Throughout the stressful ordeal, Eric and Barbara found comfort in Dr. Gustafson and the Children’s staff.
“The fear of the unknown and going through surgery was painful, but knowing Dr. Gus would perform the surgery gave us comfort,” Barbara said.
The outcome was positive. “All and all things turned out better than they expected for my speedy recovery,” Philip said.
Growing up with a heart condition meant there were some activities that Philip couldn’t do. “When I was 12, I started to play soccer, but the doctors told me that any type of contact sport could be harmful, so I had to stop. In middle school and high school, I decided to play trumpet, and I never had any trouble, even during grueling summer band camp days,” Philip said.
To monitor his condition, Philip has an annual check-up and an echocardiogram at WVU Medicine.
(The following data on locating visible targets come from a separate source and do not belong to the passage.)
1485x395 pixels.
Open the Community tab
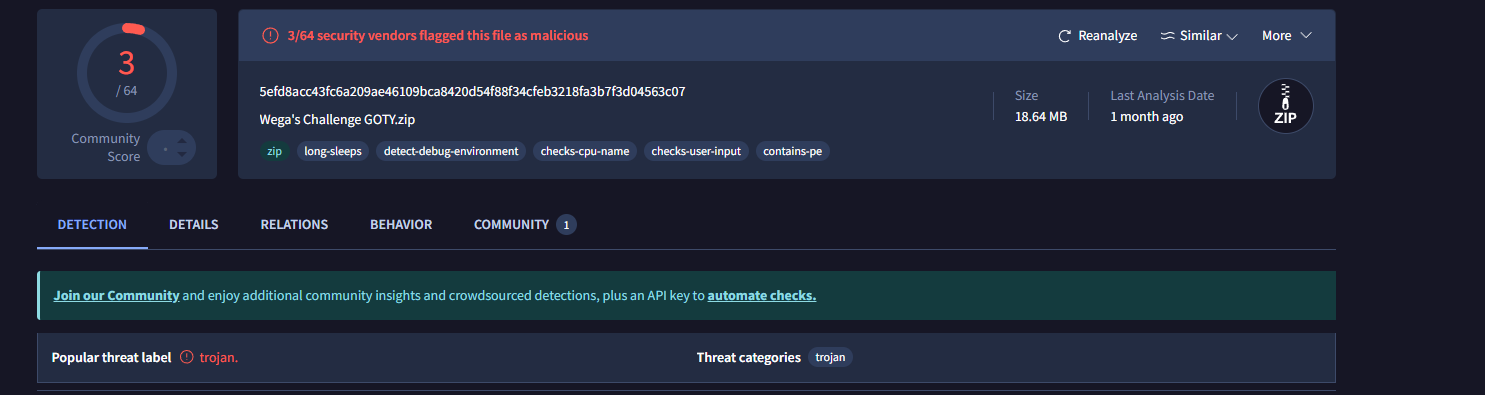tap(511, 224)
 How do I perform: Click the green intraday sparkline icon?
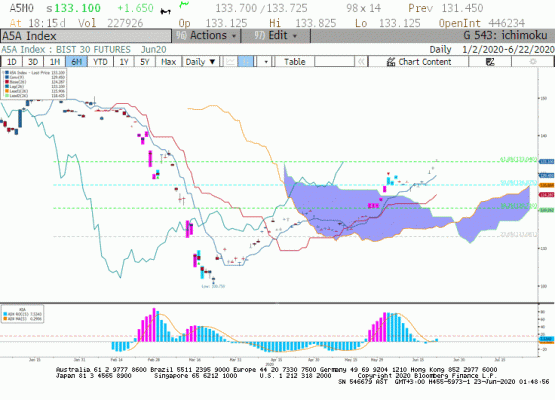tap(184, 5)

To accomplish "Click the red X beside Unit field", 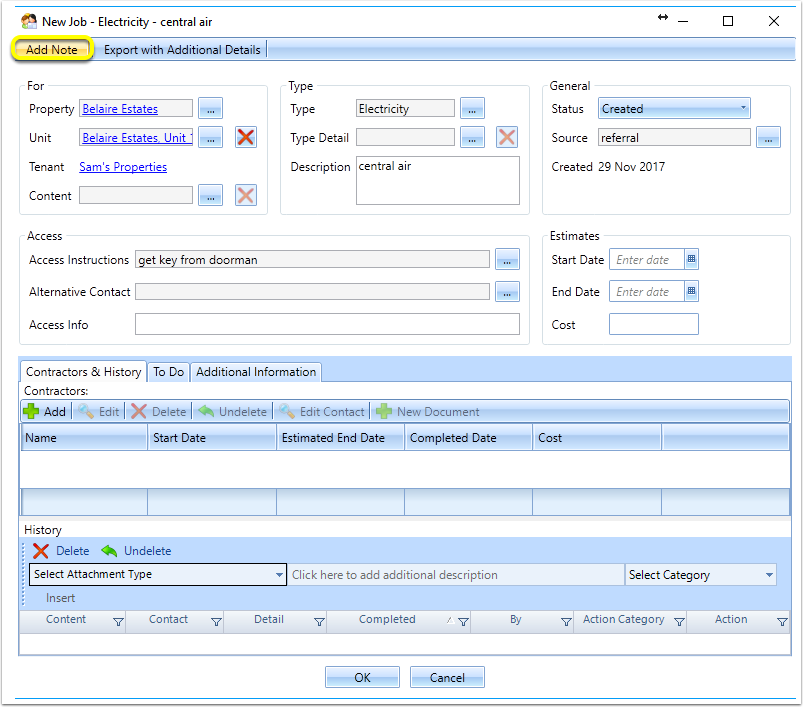I will point(246,137).

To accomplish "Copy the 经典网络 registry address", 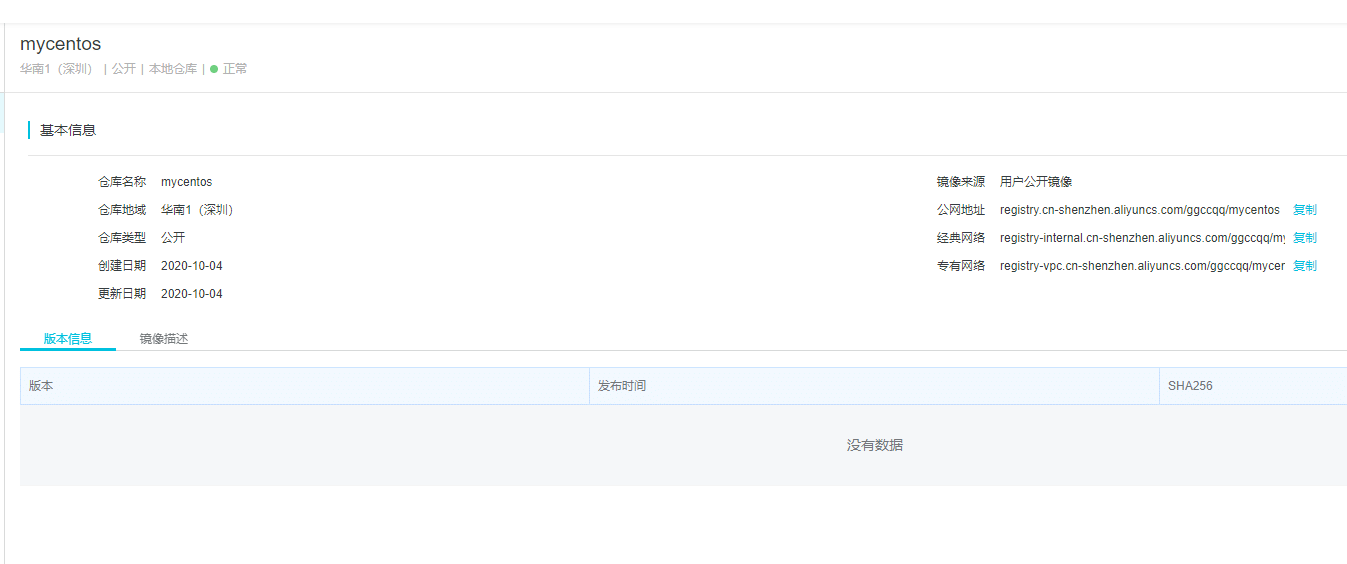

In 2007, when Philip was 26, he needed a second heart surgery to decrease pressure to his heart wall because a pulmonary valve problem had caused his heart to enlarge. Gustafson also performed the second operation.
“I was having a lot of difficulty keeping a job due to shortness of breath and fatigue. After my second surgery, I had some post-operation issues, so I had to stay in the ICU for a few more days. Within just a few months though, I was ready to get back to work,” he said.
Philip lives in Sandyville, WV, and works at WorkforceWV, where he assists with training programs for people who have been laid off from their jobs. He enjoys biking, photography, fishing, and traveling.
“I am grateful for having a family that through thick and thin made sure I’d be able to live a healthy life,” Philip said. “I’m very grateful for the medical staff at WVU who made sure I was cared for during both of my operations. Also, I am thankful to God for giving Dr. Gustafson his skills, ability, and talent for my well-being not just one time, but two.”